A dedicated point of contact. Not a rotating project team, but a person who knows the organisation, knows the data, and understands the context. Someone who knows that “the EHR data looks different since last week” means there was a system update, not that the pipeline is failing.
A clear SLA. Not as a legal document, but as a shared expectation. What is the uptime? What are the response times? What happens during incidents? Transparency on this prevents frustration and builds trust.
Transparent time accounting. In healthcare, budgets are tight. Every euro must be justified. We work with open time registration: the client sees exactly what time is spent on. No surprises on the invoice. It sounds basic, but it is one of the strongest trust builders there is.
The broader ambition
A successful data partnership in healthcare is more than a reference on a website. It is a model that transfers.
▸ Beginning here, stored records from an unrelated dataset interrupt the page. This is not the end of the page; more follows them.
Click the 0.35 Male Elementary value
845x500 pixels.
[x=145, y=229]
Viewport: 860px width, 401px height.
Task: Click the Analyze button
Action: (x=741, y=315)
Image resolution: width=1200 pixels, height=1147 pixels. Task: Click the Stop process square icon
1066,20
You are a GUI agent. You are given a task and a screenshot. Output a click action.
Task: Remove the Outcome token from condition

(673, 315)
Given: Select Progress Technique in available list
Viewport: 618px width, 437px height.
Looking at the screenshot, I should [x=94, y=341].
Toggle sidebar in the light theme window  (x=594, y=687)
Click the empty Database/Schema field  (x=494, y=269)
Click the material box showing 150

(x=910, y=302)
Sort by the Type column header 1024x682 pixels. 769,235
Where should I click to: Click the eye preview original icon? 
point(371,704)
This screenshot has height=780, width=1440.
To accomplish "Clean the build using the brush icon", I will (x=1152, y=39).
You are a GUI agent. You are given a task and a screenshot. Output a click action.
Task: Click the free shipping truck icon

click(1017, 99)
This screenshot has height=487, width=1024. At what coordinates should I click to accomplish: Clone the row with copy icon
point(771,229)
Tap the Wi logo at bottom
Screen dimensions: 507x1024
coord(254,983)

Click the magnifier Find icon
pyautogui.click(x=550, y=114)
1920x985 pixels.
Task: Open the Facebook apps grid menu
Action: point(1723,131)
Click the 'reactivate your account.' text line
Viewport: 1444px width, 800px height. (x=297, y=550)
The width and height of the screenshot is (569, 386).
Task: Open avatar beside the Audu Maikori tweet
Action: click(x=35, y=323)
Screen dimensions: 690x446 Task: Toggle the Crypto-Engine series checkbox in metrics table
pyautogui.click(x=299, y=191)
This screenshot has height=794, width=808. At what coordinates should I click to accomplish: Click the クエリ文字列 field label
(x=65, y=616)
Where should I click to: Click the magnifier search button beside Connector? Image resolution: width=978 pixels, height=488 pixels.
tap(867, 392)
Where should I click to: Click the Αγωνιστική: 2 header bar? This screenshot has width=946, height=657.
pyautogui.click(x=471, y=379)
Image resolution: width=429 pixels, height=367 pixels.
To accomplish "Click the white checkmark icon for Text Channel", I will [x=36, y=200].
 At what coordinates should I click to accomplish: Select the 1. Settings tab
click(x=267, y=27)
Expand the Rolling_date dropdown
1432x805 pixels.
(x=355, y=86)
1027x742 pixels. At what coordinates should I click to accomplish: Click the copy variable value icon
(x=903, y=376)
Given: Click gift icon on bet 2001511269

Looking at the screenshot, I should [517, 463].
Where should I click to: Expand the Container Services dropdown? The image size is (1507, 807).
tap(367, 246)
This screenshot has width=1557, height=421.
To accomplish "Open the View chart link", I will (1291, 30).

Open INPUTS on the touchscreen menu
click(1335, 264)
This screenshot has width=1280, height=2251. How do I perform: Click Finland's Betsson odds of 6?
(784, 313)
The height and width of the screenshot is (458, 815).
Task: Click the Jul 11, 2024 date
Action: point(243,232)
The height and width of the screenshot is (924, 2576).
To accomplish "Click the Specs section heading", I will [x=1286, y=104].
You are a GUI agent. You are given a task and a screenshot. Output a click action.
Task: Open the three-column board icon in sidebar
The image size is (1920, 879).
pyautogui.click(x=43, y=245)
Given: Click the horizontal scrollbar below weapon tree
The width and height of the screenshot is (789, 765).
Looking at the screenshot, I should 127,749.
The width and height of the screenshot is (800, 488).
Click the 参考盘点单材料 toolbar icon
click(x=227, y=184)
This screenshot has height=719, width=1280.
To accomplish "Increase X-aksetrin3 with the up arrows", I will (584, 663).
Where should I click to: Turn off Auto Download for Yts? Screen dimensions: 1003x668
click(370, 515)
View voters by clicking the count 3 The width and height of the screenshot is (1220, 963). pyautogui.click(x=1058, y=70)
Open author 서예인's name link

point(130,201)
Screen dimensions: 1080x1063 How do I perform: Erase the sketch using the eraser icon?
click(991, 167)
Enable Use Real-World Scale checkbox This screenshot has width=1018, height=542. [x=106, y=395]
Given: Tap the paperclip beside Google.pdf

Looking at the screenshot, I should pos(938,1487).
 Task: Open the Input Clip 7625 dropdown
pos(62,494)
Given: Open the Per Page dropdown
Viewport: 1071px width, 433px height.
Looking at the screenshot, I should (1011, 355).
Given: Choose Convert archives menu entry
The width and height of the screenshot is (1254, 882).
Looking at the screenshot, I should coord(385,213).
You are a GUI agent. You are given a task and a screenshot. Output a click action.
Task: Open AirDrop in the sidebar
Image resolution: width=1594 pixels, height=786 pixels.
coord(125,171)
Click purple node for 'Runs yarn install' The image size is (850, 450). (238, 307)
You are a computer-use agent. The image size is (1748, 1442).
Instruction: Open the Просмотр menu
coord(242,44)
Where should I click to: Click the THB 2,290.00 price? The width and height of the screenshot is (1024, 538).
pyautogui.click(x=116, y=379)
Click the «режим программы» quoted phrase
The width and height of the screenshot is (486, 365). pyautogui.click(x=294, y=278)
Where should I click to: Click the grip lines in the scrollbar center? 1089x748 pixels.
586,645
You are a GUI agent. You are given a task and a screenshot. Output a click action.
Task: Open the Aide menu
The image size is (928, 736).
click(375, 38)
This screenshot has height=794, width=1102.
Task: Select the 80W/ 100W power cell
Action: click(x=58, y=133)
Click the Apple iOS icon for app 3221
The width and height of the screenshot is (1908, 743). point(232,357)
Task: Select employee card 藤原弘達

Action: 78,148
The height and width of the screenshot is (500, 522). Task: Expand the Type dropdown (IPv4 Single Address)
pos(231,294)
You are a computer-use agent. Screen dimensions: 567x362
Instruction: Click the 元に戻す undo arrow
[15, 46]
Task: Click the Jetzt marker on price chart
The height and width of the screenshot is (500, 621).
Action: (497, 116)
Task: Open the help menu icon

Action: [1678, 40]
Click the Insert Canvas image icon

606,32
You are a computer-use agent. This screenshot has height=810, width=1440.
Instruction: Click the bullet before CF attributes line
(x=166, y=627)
Rehabilitation clinics, mental health institutions, hospitals: they all struggle with the same challenges. How do we unlock our EHR data? How do we combine clinical and operational data? How do we take the step towards predictive analytics?
The answers are not identical, but the patterns are. An organisation that has successfully walked this path is the best proof that it can be done. And the best starting point for the next one.
That is why we invest in knowledge sharing beyond our direct engagements. Presentations at healthcare conferences. Conversations with data specialists in the sector. Not to sell, but to have the discussion that needs having: how do we make the healthcare sector data-mature, step by step?
The bottom line
The path from connector to strategic partner is not a sales strategy. It is a conviction. Technical excellence is the entry point. Reliability is the foundation. And the willingness to think beyond the original assignment: that is what distinguishes a vendor from a partner.
Start small. Deliver quality. And let the partnership grow on the basis of proven value.